San Francisco’s Annual June Arts Festival Offers Hope and Healing in Times of War
The National Queer Arts Festival (NQAF) is a month-long festival of groundbreaking music, dance, visual art, spoken word, theater, film, and video with over 50 events and hundreds of performers in multiple venues throughout the city of San Francisco. The majority of events are held at the LGBT Community Center (1800 Market Street @ Octavia) and SomArts (934 Brannan Street @ 8th Street). For a complete list of this year's artists, events, venues, dates, times, and ticket information, call 415-864-4124 or visit www.queerculturalcenter.org
This year's theme is "Hope and Healing in Times of War" and features local, national, and international artists and performers whose work builds bridges, creates networks of political resistance, creates systems of support for the ill or disabled, opens new horizons of possibilities for building community, and offers remedies for injustice. Highlights of NQAF 2006 include:
June 3: QBall Performance and Visual Arts Gala and Dance Party
June 8-10: Mexico's La Cebra Danza Gay dance company
June 10: The Transformers perform Rally the Troupes, with Oratrix spoken word from Seattle
June 11: Vicki Randle "Lullabies for Insomniacs" CD release party
June 13: Alison Bechdel with Pamela Peniston reading from a new graphic memoir of childhood
June 15-18: performance by Brand New High-Way, East Coast acrobats
June 16-17: Fresh Meat, a cabaret of trans-glam rock, gospel, hip-hop, aerial dance, and more
June 16-19: Annie Sprinkle and Beth Stephens perform Exposed, a love story (loveartlab.org)
June 17: Dragkinging 101 Class with the Transformers
Other can't miss events include a performance by Madama Butterfly Opera star Patricia Racette, the Pick Up the Mic homo hip hop Dance Party with Frameline, five cocktail lit readings with Michelle Tea, the annual Dyke March, and the closing show, Rock Out w/o Your Cock Out.
NQAF is a multiracial community-building organization founded in 1997 with a grant from the Cultural Affairs Task Force, whose mission is to foster the artistic, economic and cultural development of the San Francisco Lesbian, Gay, Bi-racial and Trans-gendered community.

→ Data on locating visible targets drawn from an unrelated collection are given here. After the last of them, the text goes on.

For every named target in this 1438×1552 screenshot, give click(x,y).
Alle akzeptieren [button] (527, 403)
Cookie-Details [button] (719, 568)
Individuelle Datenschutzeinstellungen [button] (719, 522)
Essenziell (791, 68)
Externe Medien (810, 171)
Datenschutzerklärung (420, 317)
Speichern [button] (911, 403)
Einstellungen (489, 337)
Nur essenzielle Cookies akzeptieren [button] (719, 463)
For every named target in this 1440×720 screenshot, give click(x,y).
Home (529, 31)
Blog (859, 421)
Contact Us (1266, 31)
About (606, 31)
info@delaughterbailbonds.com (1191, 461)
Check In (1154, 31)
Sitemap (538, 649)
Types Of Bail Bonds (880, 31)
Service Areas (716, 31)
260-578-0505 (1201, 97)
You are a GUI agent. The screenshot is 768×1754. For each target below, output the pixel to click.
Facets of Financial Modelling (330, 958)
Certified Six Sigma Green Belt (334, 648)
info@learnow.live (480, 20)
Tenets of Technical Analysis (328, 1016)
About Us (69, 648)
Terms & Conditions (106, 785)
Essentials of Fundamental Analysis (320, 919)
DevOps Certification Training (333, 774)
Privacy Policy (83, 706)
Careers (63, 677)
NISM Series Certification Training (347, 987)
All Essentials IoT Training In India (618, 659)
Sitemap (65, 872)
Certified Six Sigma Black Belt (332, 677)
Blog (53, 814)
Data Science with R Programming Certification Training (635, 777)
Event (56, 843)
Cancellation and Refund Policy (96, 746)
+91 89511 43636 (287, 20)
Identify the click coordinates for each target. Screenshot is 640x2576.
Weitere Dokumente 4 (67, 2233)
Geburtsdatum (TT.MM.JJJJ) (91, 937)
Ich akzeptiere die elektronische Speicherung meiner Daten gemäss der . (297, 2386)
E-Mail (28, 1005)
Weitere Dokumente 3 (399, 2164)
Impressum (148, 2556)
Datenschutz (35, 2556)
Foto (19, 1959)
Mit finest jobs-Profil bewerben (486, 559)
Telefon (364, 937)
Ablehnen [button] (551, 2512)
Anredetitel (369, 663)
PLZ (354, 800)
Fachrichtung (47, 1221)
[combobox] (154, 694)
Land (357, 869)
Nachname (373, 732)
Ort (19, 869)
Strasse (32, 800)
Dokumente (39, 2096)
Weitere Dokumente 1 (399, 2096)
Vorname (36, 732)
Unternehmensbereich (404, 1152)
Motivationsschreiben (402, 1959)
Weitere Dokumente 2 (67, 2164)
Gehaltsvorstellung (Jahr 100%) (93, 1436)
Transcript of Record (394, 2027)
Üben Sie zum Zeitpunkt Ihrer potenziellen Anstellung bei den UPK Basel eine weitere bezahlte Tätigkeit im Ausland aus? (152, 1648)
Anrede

The executive director of NQAF 2006 is Pamela Peniston, a twenty-year resident of San Francisco and former producer for Good Morning America, whose current duties also include overseeing the Creative Queer Community commissioning program which awards grants to artists and is supported in part by the San Francisco Foundation and the Walter & Elise Haas Fund.
Beyond the mission of NQAF is the purpose, and Pam Peniston explains, "For me, it's about connecting audiences with the art created by their own communities, inspiring the next generation of artists, presenting quality work at an affordable price so that all audiences can experience it, and reaching out to non-queer communities and institutions and helping them to acknowledge and celebrate queer artists. It's all about art, however you may define it, wherever you may find it."